Exercise inputs:
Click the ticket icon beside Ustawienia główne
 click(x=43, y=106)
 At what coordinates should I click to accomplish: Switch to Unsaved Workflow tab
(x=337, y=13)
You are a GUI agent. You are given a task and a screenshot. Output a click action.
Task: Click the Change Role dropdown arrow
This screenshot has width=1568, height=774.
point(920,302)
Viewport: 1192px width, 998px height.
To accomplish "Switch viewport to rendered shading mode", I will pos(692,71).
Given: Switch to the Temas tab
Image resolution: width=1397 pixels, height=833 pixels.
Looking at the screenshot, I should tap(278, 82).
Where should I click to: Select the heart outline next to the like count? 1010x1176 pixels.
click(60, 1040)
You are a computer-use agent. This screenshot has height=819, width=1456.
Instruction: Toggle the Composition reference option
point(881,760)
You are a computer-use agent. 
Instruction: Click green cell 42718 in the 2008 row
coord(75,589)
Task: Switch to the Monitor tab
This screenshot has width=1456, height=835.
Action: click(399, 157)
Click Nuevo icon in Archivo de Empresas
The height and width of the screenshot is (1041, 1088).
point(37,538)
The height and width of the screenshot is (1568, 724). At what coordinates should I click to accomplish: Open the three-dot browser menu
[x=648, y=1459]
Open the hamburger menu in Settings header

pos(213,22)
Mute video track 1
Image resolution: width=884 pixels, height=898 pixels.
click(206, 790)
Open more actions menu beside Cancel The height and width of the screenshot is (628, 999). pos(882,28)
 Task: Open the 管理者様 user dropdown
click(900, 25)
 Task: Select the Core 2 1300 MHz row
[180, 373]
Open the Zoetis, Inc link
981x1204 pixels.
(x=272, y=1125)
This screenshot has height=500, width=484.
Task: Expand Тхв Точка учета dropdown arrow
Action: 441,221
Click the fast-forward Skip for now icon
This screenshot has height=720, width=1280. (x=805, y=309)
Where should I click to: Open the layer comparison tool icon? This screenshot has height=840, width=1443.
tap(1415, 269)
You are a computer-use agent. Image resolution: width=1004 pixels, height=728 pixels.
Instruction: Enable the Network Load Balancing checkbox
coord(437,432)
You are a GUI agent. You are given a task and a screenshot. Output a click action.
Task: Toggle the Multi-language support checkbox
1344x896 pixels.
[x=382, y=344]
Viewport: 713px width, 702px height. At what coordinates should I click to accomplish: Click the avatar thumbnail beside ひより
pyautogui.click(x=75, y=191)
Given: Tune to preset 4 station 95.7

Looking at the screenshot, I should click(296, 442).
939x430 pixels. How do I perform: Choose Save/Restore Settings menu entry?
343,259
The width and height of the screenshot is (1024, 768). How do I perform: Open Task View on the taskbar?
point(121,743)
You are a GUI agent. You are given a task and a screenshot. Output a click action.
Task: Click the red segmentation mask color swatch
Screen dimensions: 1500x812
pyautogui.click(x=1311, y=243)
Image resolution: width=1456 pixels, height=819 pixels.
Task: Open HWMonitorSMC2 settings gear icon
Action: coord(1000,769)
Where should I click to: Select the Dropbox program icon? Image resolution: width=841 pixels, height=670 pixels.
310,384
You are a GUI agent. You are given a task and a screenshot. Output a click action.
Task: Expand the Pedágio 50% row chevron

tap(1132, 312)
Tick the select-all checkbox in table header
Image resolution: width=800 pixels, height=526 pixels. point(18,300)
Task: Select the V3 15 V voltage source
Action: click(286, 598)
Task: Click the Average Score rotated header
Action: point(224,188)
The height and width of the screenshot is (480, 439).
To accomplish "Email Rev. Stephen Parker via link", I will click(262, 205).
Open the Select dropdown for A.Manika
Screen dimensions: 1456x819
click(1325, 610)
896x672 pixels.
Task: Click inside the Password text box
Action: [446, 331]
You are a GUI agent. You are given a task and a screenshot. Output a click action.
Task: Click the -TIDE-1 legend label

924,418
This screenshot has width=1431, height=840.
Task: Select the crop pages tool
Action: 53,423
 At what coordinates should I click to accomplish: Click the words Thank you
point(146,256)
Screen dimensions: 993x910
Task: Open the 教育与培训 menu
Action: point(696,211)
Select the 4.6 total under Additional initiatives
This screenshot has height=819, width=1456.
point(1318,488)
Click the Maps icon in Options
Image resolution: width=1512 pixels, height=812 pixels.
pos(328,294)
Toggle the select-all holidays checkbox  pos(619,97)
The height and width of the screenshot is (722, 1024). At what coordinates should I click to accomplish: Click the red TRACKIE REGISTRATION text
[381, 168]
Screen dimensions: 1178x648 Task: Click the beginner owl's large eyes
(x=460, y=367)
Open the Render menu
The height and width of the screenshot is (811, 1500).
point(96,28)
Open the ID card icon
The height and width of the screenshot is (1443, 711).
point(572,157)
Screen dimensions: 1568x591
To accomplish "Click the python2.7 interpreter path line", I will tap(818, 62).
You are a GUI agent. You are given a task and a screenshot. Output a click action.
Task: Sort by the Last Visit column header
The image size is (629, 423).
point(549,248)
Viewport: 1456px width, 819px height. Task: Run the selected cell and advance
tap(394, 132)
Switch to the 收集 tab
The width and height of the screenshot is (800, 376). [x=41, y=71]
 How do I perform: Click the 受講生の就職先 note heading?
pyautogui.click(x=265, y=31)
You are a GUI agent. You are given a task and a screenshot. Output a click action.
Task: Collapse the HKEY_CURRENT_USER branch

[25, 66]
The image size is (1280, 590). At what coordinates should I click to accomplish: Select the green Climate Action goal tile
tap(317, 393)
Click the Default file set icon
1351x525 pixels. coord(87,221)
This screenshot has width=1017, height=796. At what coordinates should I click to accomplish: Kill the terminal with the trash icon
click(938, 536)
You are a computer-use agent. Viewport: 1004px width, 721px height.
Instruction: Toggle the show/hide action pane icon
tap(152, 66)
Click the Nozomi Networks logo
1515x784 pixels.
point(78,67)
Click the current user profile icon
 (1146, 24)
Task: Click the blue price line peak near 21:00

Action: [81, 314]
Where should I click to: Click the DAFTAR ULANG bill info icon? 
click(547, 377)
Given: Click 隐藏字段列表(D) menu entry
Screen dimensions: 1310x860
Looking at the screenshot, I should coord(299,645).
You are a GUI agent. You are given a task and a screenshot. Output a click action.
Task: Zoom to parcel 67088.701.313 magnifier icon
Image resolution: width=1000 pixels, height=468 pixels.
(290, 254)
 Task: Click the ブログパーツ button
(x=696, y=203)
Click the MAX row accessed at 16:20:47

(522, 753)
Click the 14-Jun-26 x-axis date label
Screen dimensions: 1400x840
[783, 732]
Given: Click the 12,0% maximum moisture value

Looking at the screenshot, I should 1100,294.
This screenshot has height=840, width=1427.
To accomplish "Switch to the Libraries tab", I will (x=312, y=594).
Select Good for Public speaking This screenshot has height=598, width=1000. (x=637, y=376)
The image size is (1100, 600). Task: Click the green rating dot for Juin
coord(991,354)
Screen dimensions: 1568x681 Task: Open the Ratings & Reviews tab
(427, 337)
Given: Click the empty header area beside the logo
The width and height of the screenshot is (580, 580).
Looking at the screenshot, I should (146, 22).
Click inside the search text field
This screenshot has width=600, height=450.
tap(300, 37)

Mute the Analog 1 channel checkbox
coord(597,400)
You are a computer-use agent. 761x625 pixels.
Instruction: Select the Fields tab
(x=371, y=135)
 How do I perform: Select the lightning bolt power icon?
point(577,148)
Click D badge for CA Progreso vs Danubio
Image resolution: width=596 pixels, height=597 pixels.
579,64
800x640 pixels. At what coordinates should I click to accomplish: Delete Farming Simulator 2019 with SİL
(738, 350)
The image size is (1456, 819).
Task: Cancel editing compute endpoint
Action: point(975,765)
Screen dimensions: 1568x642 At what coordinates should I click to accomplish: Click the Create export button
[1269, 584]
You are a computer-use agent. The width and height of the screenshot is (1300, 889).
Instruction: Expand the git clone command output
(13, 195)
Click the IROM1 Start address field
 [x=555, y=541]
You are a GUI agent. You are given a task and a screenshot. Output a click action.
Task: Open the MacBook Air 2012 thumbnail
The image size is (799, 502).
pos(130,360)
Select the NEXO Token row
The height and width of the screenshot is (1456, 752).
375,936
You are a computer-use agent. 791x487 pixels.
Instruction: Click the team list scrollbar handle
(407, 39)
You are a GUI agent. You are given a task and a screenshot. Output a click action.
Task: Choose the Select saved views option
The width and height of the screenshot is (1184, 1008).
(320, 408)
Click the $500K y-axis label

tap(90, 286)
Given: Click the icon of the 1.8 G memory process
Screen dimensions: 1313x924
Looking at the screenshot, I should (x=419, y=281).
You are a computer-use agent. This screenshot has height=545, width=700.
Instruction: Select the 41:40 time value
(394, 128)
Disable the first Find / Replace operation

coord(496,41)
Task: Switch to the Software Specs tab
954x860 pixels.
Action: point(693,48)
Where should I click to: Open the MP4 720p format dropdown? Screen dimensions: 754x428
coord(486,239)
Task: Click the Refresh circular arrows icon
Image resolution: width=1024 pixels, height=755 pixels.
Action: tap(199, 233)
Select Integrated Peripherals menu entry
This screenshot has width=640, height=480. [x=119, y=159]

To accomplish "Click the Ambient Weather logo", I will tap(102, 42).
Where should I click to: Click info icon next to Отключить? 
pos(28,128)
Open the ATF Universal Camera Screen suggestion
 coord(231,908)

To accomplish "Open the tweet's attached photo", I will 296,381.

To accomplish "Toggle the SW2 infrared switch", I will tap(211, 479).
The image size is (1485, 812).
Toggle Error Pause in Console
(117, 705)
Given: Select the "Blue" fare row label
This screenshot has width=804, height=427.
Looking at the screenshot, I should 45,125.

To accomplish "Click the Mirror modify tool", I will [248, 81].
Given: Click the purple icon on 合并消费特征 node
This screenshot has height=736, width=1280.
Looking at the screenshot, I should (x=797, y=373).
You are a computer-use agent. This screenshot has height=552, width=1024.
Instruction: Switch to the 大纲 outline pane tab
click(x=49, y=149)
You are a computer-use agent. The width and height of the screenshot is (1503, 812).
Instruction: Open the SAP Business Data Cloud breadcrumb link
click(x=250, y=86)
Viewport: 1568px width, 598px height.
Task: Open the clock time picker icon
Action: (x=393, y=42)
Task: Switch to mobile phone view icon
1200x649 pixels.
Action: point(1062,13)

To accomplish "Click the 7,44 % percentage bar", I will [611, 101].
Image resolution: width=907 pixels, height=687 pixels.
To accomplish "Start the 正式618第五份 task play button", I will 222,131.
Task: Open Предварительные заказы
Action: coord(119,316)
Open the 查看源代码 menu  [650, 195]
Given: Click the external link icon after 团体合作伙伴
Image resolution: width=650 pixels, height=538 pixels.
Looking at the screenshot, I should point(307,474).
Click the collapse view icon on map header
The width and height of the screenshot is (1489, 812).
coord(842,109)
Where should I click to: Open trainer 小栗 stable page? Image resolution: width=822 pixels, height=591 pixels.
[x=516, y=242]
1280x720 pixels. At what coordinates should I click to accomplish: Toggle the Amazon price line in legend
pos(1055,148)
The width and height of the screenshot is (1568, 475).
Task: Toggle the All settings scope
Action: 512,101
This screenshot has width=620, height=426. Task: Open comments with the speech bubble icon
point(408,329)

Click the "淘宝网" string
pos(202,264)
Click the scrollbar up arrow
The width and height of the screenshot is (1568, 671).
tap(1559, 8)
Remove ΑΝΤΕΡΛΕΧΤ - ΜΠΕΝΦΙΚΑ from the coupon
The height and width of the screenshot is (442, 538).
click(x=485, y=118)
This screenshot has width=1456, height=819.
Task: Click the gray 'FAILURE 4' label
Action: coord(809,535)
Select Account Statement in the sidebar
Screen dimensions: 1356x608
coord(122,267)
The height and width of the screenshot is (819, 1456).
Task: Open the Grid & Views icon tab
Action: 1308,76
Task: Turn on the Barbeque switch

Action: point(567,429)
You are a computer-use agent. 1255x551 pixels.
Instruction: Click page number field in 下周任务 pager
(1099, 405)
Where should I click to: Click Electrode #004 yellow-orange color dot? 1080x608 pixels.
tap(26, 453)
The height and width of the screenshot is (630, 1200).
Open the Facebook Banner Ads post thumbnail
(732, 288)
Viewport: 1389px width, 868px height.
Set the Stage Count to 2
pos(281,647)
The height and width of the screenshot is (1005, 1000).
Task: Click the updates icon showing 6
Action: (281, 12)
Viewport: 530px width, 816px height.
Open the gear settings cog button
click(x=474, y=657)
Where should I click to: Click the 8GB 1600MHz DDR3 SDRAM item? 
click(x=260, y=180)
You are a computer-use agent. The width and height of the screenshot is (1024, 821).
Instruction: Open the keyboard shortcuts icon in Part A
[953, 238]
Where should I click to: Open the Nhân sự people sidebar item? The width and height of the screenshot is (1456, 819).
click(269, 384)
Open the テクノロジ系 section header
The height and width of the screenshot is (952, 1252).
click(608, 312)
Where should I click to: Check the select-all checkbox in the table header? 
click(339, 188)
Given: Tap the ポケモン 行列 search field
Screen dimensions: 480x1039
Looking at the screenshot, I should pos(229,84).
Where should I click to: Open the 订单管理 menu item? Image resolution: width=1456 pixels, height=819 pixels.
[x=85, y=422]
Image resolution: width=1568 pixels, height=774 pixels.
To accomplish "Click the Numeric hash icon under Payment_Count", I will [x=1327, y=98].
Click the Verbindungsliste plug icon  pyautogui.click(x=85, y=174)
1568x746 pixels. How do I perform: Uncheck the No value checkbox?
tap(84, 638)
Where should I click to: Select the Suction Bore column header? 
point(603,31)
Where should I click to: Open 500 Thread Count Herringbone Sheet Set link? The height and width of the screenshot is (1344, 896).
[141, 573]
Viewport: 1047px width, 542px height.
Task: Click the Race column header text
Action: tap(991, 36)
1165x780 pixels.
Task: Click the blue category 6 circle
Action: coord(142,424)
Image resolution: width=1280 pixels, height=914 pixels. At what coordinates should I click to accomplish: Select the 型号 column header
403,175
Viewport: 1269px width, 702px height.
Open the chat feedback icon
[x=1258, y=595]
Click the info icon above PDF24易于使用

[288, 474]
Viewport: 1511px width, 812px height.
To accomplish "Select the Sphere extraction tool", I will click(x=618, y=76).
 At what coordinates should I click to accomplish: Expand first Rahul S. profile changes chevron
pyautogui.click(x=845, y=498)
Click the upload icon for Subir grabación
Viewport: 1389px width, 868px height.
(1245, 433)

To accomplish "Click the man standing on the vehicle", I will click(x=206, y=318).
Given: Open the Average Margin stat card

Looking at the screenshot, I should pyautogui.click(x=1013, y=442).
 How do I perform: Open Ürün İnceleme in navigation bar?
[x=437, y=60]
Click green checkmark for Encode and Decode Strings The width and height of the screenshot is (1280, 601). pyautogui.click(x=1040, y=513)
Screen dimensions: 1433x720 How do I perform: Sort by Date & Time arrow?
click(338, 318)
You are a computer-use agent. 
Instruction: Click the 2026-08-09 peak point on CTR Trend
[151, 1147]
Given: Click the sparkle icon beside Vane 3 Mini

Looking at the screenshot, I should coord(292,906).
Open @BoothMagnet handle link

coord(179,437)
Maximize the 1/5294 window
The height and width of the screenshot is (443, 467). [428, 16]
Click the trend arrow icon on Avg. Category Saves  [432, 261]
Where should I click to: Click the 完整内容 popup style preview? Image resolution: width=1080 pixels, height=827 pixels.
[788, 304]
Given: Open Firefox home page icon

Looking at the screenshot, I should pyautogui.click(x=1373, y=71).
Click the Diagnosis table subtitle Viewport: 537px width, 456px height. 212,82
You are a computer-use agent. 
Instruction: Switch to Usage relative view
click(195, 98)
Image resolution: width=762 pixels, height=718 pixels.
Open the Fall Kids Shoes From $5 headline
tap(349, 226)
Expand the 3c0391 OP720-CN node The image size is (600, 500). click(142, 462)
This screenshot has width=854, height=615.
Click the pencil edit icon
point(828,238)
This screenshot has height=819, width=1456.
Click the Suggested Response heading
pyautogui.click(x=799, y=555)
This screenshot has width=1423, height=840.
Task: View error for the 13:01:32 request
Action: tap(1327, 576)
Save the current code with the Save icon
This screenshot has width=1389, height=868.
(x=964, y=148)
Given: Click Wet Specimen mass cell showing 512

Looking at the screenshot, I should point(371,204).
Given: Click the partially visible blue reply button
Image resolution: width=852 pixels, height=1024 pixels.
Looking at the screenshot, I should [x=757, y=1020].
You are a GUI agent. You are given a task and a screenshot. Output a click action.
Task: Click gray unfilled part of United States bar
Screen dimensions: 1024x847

Exercise directions:
Revise the rows starting at the line containing "Screen dimensions: 1568x681" and ending at the line containing "Action: point(975,765)", replacing "Fields" with "Columns" and leaving everything else unchanged.

Solution to the exercise:
Screen dimensions: 1568x681 Task: Open the Ratings & Reviews tab
(427, 337)
Given: Click the empty header area beside the logo
The width and height of the screenshot is (580, 580).
Looking at the screenshot, I should (146, 22).
Click inside the search text field
This screenshot has width=600, height=450.
tap(300, 37)

Mute the Analog 1 channel checkbox
coord(597,400)
You are a computer-use agent. 761x625 pixels.
Instruction: Select the Columns tab
(x=371, y=135)
 How do I perform: Select the lightning bolt power icon?
point(577,148)
Click D badge for CA Progreso vs Danubio
Image resolution: width=596 pixels, height=597 pixels.
579,64
800x640 pixels. At what coordinates should I click to accomplish: Delete Farming Simulator 2019 with SİL
(738, 350)
The image size is (1456, 819).
Task: Cancel editing compute endpoint
Action: point(975,765)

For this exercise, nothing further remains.